[Saved entries]
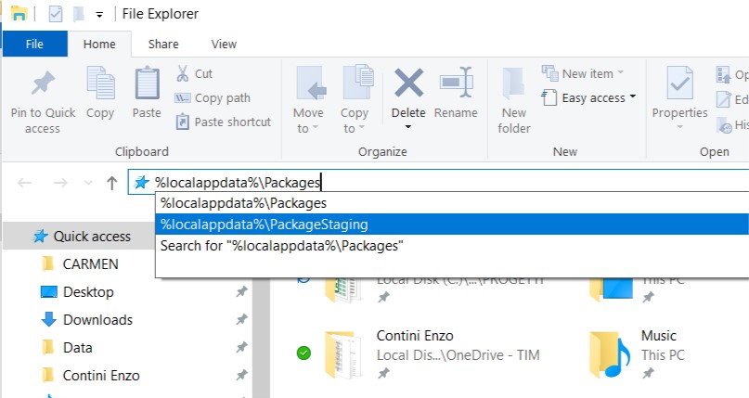
Task: Select Downloads in the navigation pane
Action: 97,320
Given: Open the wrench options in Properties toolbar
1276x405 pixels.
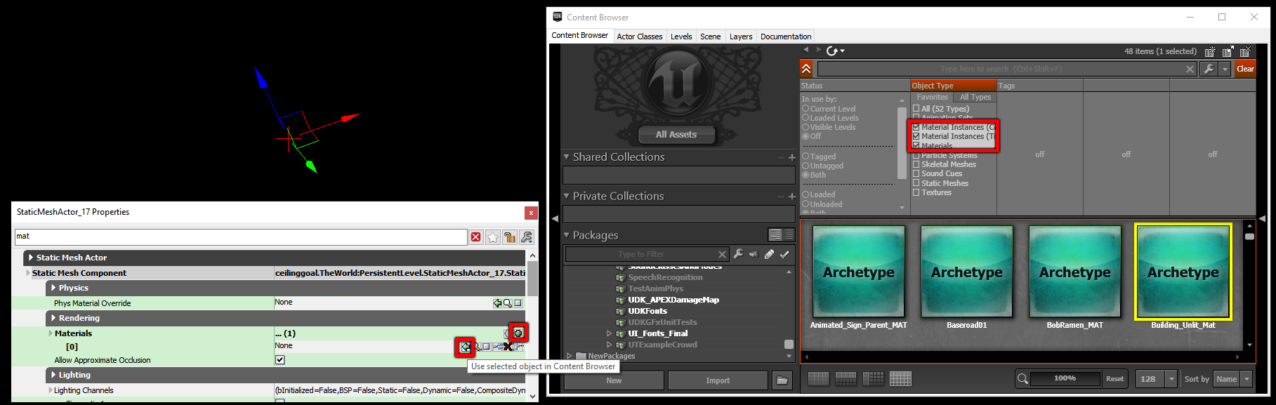Looking at the screenshot, I should pyautogui.click(x=527, y=237).
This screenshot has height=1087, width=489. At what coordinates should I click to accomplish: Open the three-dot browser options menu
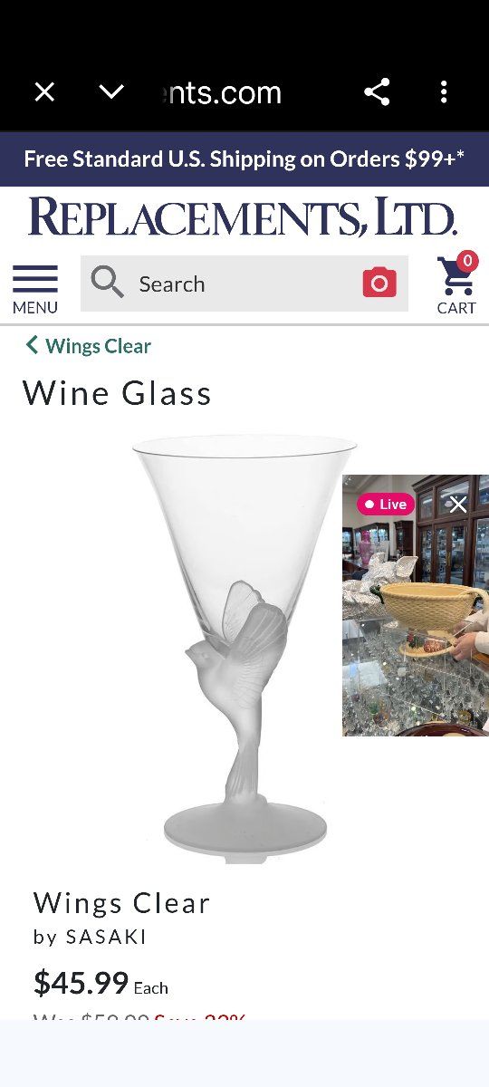tap(444, 91)
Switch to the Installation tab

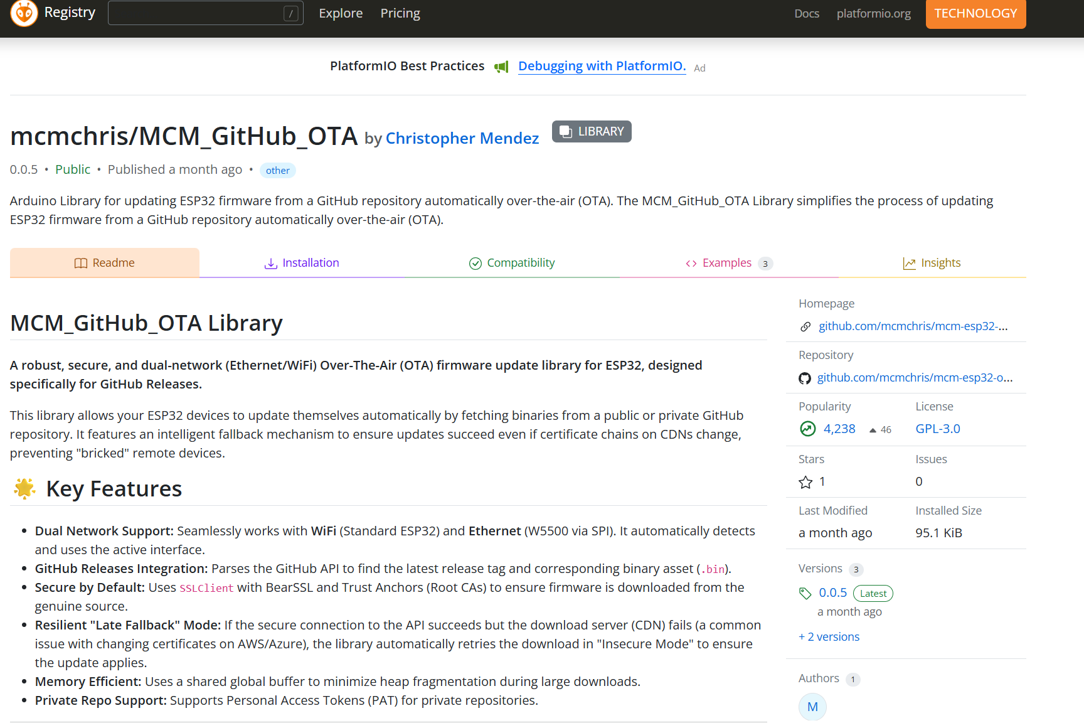tap(302, 263)
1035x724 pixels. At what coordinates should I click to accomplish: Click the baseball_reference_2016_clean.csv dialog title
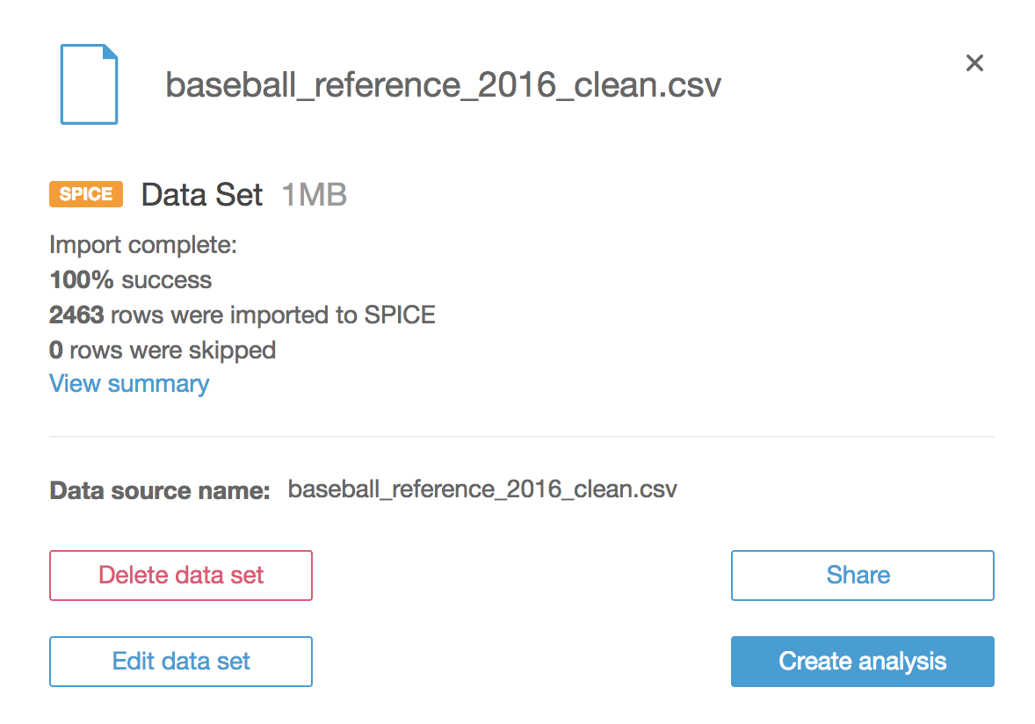coord(443,85)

--- TASK ---
The line with "1035x724 pixels. At" and each line after it, through the final line of the data, are to be duplicated exactly, with pictures left out and nothing more included.

--- WRITTEN RESPONSE ---
1035x724 pixels. At what coordinates should I click to accomplish: Click the baseball_reference_2016_clean.csv dialog title
coord(443,85)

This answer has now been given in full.